# Bikers?



## SmoothLures (Feb 13, 2008)

I'm thinking about coming down and taking my mom out to eat tomorrow and doing some Spanish fishing from a pier. How bad are the bikers? Don't wanna be around all that with her. Can you get away from them if you go up the beach towards Apache and Cherry Grove Pier? 
Also, any new reports about Spanish or any bottom fish in the Myrtle Beach and Apache/Cherry Grove area?


----------



## Southern Man (Oct 28, 2007)

Don't be scared of Bikers we won't hurt you, unless you decide not to act right


----------



## dirtyhandslopez (Nov 17, 2006)

True dat. Show respect just like you would any other person and all will be cool.


----------



## SmoothLures (Feb 13, 2008)

It's not that, it's the traffic and the crowds I hate. There's always a few that show their azz, but there's those types down all the time, not just the bikers.


----------



## bluefish1928 (Jun 9, 2007)

the only bad thing about bikers is their loud bikes and heavy traffic. they are ppl like veryone, no reason to be annoyed by them. mb needs them more economic growth


----------



## SmoothLures (Feb 13, 2008)

Yep. Anyone know if the majority of them down for biker week head up towards the Cherry Grove area? I'm wondering so I can go another way and hopefully miss the traffic instead of 22 to North MB then head up the beach.


----------



## Southern Man (Oct 28, 2007)

I would take 31 then come back down. Get off @ Bell & Bell. Then head South. If you come off of 22 A Wal-Mart your asking for trouble as far as traffic goes.


----------



## SmoothLures (Feb 13, 2008)

Thanks, I'll try that.


----------



## bubba 250 (Aug 22, 2005)

hay smooth if you want to miss the crowds just go upto little river sunset kure or oak island only about 30 miles up 17 the pier at oak island are landing a lot of stuff but the bikers mostly come out in the later hours of the day i have been to that rally for over 20 years only missed the last 2 got tiered of the law but i fished every mouring rode late in the day it was hard caring more than 2 rods on the bike but just remember there only there for a good time not to bother anyone bubba250


----------



## ledweightII (Apr 4, 2008)

i dont miss the traffic one bit..it wasnt the bikers that were so bad, it was the ones that didnt have a bike or car or place to stay or money to get home...
the tourist used to treat me nicely...except for the SUPERbike week...
do they still have that week going on?


----------



## Danman (Dec 13, 2007)

I have traveled today from 544 surfside to 38th ave n and back..The traffic is heavy (not stop and go until the harley shop )..but like many its the noise that is iratetating...Use your own judgement but drive save and don't hurry...everything else will be goooood in the fishing.


----------



## Southern Man (Oct 28, 2007)

ledweightII said:


> i dont miss the traffic one bit..it wasnt the bikers that were so bad, it was the ones that didnt have a bike or car or place to stay or money to get home...
> the tourist used to treat me nicely...*except for the SUPERbike week...
> do they still have that week going on?*


Unfortunately yes. To me its a desecration of Memorial Day weekend.


----------



## smoldrn (Sep 10, 2006)

Saw a shirt here yesterday that says "Black bike week is okkk with me"


----------



## MinnerTime (May 19, 2006)

smoldrn said:


> Saw a shirt here yesterday that says "Black bike week is okkk with me"


LOL........


----------



## Boogaloo Shrimp (Oct 4, 2007)

smoldrn said:


> Saw a shirt here yesterday that says "Black bike week is okkk with me"

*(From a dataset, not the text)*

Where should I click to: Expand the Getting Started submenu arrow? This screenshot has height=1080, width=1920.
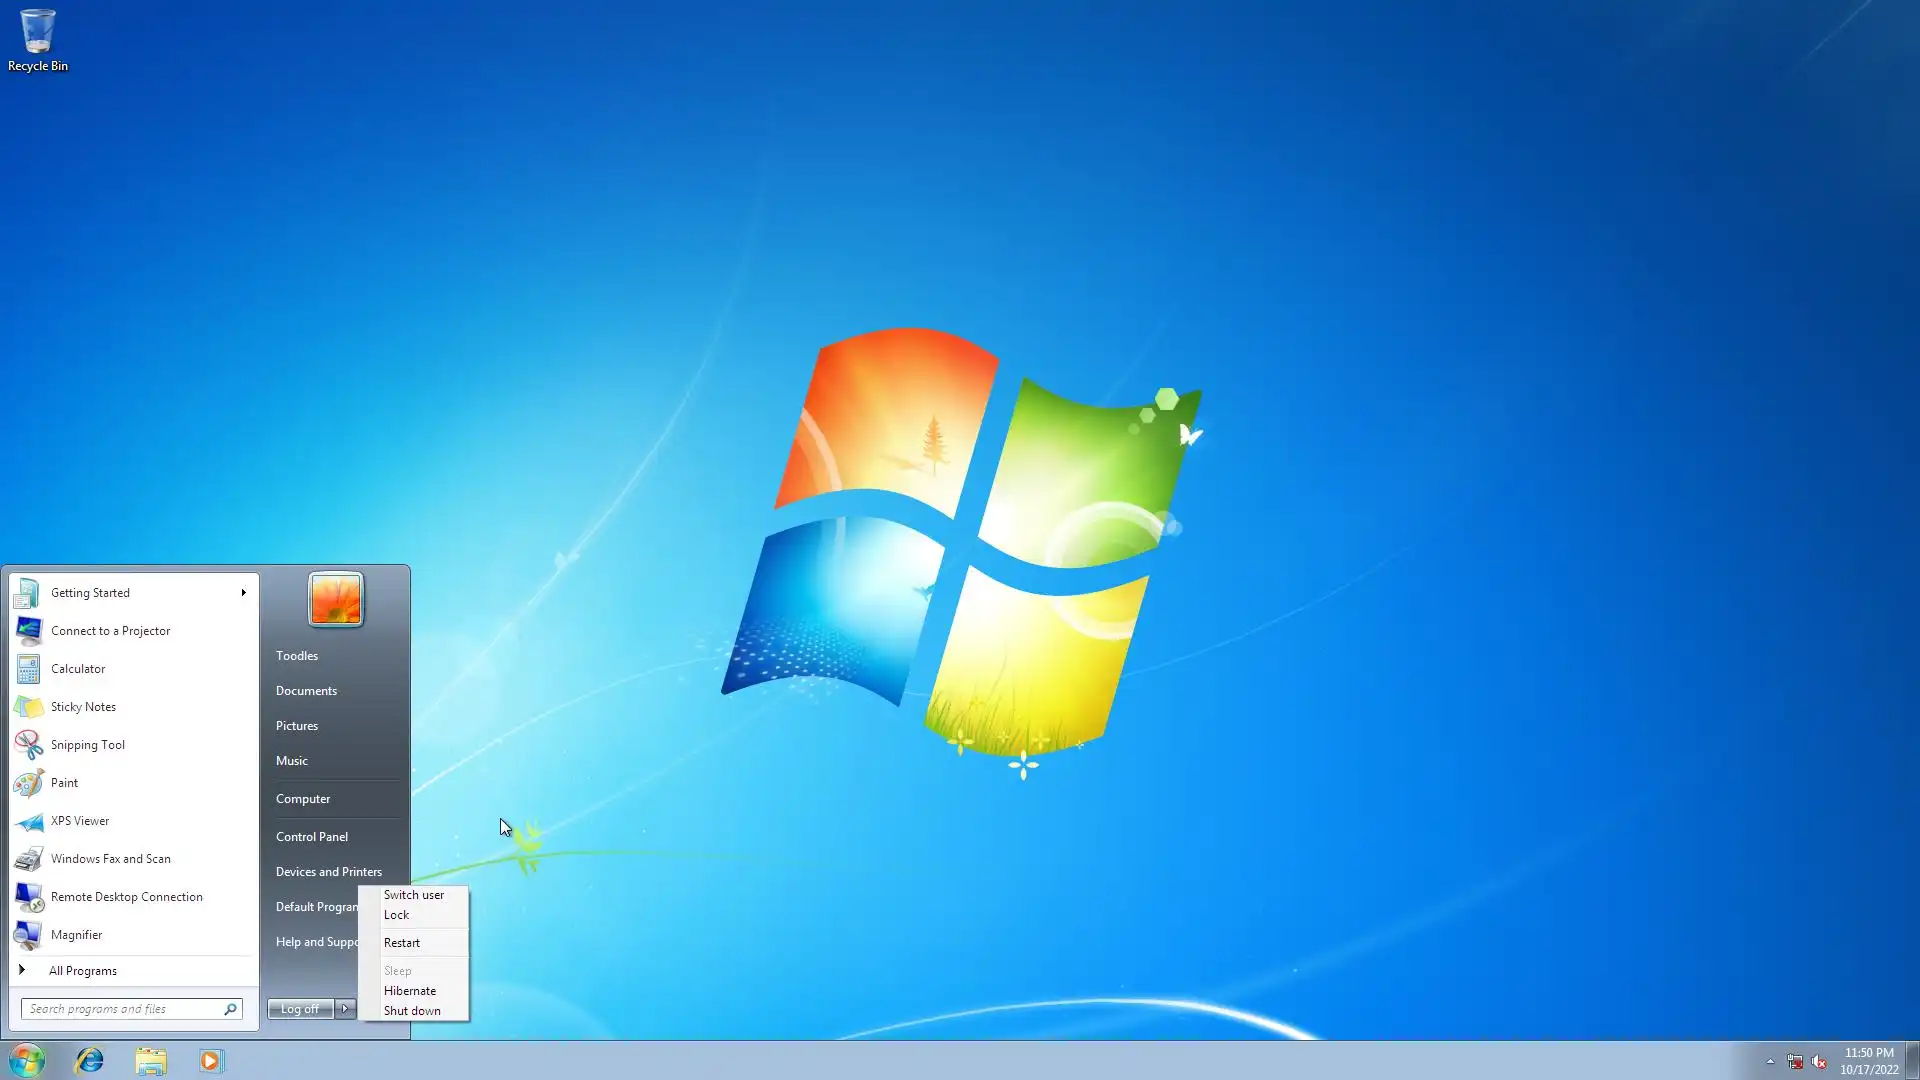click(x=243, y=593)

So are you a bigot or do you just play one on the web? Since you posted it, and did not denounce it, I would have to assume you feel the same way. Or why post it at all. I hope there is no place on this forum for this kind of speech. I am proud not to know you. 

Boogaloo shrimp out!


----------



## Southern Man (Oct 28, 2007)

Boogaloo Shrimp said:


> So are you a bigot or do you just play one on the web? Since you posted it, and did not denounce it, I would have to assume you feel the same way. Or why post it at all. I hope there is no place on this forum for this kind of speech. I am proud not to know you.
> 
> Boogaloo shrimp out!


While I don't agree with the Tshirt. You would have to be here and see what goes on that week. Harley week ends and you would never know they were here. Super Bike week ends there are black marks all over the pavement. Trash and garbage everywhere, makes it look like the Sanitation Dept. have been on strike. 
Its not as bad as it use to be, but still pretty bad. 
If you want respect act respectable, is all I'm saying. 
I'm sure anyone who has lived here for any length of time will back me up on this. 

On top of all of that why hold this on a Weekend thats set aside to Honor the Brave Men, and Women who have lost there life fighting for mine, and your freedom.


----------



## bubba 250 (Aug 22, 2005)

thank god i have 2 passions bikes and fishing and i always cobine both when i can there is good and bad with all large groups i have been to both rallys at mb for drag racing and fishing i have party and fished with good people but it always i mean always boils down to respect no mater what group you talk about bikers or fishers and far as that weeken all sould think about the brave people who gave so much for ALL our freedoms my father gave 3years in a korea pow camp i thank him every day and thats all i got to say lets talk fishing bubba 250


----------



## ledweightII (Apr 4, 2008)

Southern Man said:


> While I don't agree with the Tshirt. You would have to be here and see what goes on that week. Harley week ends and you would never know they were here. Super Bike week ends there are black marks all over the pavement. Trash and garbage everywhere, makes it look like the Sanitation Dept. have been on strike.
> Its not as bad as it use to be, but still pretty bad.
> If you want respect act respectable, is all I'm saying.
> I'm sure anyone who has lived here for any length of time will back me up on this.
> ...


agreed...


----------



## littlejo (Jan 30, 2006)

I have lived and and fished in Myrtle Beach for three years now and I cannot see any difference in the noise or litter. Maybe, I should get out more! Traffic, traffic, traffic but locals seem to be able to avoid most of it. Love those tax dollars. Besides the fishing is great or lousey during both events.


----------